As a simple test, we can mock a dataset that requires some time to load an element simply by calling time.sleep() before returning an item:

class Dataset:
    def __init__(self, size=2048, load_time=0.0005):
        self.size, self.load_time = size, load_time

    def __len__(self):
        return self.size

    def __getitem__(self, index):
        time.sleep(self.load_time)
        return np.zeros((1, 28, 28)), 1  # return img, label

We can also mimic a training loop by iterating through a dataloader, sleeping every step to mock the time it would take to forward propegate, back propegate, and update the weights of a network:

def train(dataloader, epochs=10, step_time=0.1):
    steps = 0
    start = time.time()
    for epoch in range(epochs):
        for batch in dataloader:
            # mimic forward, backward, and update step
            time.sleep(step_time)
            steps += 1
    return (time.time() - start) / steps

For my contrived experiment, we will make each training step take 0.1 seconds, each individual item 0.0005 seconds to load from the dataset. We will then measure average time needed to perform a step with a batch size of 64, while we vary the number of workers:

The full code needed to reproduce this experiment is available here.

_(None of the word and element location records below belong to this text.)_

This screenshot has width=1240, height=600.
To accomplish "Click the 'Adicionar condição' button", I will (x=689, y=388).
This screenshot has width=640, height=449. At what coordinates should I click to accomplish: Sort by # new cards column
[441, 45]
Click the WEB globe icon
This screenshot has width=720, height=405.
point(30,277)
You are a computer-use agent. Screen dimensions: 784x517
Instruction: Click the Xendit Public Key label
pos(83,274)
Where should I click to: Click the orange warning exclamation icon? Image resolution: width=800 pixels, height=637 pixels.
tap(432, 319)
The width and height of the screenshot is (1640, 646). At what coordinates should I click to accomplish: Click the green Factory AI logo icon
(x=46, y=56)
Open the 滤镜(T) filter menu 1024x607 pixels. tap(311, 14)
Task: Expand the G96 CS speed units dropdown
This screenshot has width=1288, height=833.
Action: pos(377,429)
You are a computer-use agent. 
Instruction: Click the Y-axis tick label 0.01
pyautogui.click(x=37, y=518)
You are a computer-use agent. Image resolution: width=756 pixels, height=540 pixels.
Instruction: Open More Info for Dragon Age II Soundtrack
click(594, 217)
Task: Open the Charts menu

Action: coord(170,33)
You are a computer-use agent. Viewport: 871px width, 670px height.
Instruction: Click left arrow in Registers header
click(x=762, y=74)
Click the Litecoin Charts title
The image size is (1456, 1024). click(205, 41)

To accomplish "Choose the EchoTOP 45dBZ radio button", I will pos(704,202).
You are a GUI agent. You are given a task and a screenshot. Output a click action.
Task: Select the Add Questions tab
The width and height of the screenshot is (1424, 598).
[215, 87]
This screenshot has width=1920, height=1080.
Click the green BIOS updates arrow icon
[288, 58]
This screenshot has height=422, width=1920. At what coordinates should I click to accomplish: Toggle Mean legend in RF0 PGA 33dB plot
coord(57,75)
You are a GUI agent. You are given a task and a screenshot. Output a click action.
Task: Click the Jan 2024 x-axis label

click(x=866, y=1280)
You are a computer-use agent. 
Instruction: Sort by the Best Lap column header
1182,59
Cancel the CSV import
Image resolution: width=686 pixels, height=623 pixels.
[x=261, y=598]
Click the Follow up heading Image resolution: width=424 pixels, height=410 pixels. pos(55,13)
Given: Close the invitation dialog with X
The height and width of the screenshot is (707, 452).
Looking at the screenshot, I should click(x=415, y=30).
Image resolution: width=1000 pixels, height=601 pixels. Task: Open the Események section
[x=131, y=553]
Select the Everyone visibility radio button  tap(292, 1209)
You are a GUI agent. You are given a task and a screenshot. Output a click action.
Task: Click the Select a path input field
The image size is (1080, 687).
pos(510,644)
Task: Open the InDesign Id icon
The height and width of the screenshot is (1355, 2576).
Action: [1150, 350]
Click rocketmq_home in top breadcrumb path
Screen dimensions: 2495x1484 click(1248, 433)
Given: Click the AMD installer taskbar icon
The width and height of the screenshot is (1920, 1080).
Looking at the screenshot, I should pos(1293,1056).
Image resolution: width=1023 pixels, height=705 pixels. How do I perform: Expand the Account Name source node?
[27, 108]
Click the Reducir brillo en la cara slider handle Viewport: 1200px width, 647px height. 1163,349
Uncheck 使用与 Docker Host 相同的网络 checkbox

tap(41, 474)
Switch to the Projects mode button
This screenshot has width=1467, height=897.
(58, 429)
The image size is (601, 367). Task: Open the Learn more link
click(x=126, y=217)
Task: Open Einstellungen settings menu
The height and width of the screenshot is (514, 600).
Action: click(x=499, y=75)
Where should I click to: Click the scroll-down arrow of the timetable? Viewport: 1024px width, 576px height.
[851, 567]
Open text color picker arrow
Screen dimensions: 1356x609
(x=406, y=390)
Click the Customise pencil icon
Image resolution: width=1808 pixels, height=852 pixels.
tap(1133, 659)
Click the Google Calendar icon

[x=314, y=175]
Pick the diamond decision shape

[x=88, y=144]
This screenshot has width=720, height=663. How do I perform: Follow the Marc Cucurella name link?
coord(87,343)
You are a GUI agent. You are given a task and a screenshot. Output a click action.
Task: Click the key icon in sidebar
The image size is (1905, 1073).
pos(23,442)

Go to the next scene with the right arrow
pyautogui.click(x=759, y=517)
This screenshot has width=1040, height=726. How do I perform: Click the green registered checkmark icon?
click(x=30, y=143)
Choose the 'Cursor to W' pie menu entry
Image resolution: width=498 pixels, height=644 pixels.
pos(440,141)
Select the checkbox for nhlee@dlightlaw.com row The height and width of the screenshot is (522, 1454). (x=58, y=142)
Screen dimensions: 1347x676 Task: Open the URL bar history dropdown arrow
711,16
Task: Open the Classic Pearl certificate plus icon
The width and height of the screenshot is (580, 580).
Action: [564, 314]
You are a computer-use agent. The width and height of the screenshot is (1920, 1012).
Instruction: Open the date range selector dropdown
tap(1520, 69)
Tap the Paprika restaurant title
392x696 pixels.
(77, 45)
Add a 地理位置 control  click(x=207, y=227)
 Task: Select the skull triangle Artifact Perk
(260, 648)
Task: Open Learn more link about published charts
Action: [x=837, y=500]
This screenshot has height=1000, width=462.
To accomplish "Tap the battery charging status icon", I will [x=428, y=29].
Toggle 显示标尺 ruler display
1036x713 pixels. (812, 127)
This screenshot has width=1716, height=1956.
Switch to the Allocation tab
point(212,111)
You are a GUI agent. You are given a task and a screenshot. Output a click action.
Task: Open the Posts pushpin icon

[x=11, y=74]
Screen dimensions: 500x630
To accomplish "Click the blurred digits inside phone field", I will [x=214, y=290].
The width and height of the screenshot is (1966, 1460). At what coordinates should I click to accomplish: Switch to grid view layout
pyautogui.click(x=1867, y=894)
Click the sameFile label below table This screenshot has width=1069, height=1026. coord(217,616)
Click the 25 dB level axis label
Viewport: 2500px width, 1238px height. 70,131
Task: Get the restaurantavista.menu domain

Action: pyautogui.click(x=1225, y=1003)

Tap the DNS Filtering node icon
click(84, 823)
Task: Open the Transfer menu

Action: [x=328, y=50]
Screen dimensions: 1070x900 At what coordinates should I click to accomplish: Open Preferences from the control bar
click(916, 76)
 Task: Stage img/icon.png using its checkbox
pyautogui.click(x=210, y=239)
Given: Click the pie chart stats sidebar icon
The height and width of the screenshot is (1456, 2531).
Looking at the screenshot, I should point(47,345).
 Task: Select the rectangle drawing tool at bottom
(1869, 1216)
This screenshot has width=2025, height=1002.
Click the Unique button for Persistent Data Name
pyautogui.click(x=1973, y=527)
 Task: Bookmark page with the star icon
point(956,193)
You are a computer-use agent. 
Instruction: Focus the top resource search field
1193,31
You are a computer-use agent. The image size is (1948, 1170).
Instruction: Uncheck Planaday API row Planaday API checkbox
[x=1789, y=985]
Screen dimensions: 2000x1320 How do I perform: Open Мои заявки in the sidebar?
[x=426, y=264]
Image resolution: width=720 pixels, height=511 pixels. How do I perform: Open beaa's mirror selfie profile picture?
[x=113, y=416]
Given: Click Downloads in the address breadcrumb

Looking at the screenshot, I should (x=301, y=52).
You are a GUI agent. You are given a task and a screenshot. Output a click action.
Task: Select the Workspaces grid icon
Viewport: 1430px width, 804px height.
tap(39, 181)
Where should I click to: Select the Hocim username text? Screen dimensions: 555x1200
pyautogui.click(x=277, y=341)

As expected, the naive data loader (num_workers = 0) performs far worse, as loading the full batch syncronously blocks the training step. As we increase the number of workers, we notice a steady improvement until 3-4 workers, where the data loading time starts to increase. This is likely the case because the memory overhead of having many processes pre-fetching data. Unfortunately there is no hard-and-fast rule for determining how many workers to use. Some have suggested that using a value equal to 4 times the number of GPUs being used, but I would recommend trying a few values to see what works best.

Overall, the DataLoader is a great tool for deep learning, and building one from scratch is a great way to understand how and why it works. As Richard Feynman wrote, “What I cannot create, I do not understand”.